■ **WHAT THIS TASK INVOLVES**:
Copy all of the records word for word.

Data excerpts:

———

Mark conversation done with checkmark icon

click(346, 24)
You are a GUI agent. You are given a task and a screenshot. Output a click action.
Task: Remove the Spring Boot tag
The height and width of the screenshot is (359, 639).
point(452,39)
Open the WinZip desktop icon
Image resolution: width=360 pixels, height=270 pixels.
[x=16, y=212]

———

■ **TASK ANSWER**:
Mark conversation done with checkmark icon

click(346, 24)
You are a GUI agent. You are given a task and a screenshot. Output a click action.
Task: Remove the Spring Boot tag
The height and width of the screenshot is (359, 639).
point(452,39)
Open the WinZip desktop icon
Image resolution: width=360 pixels, height=270 pixels.
[x=16, y=212]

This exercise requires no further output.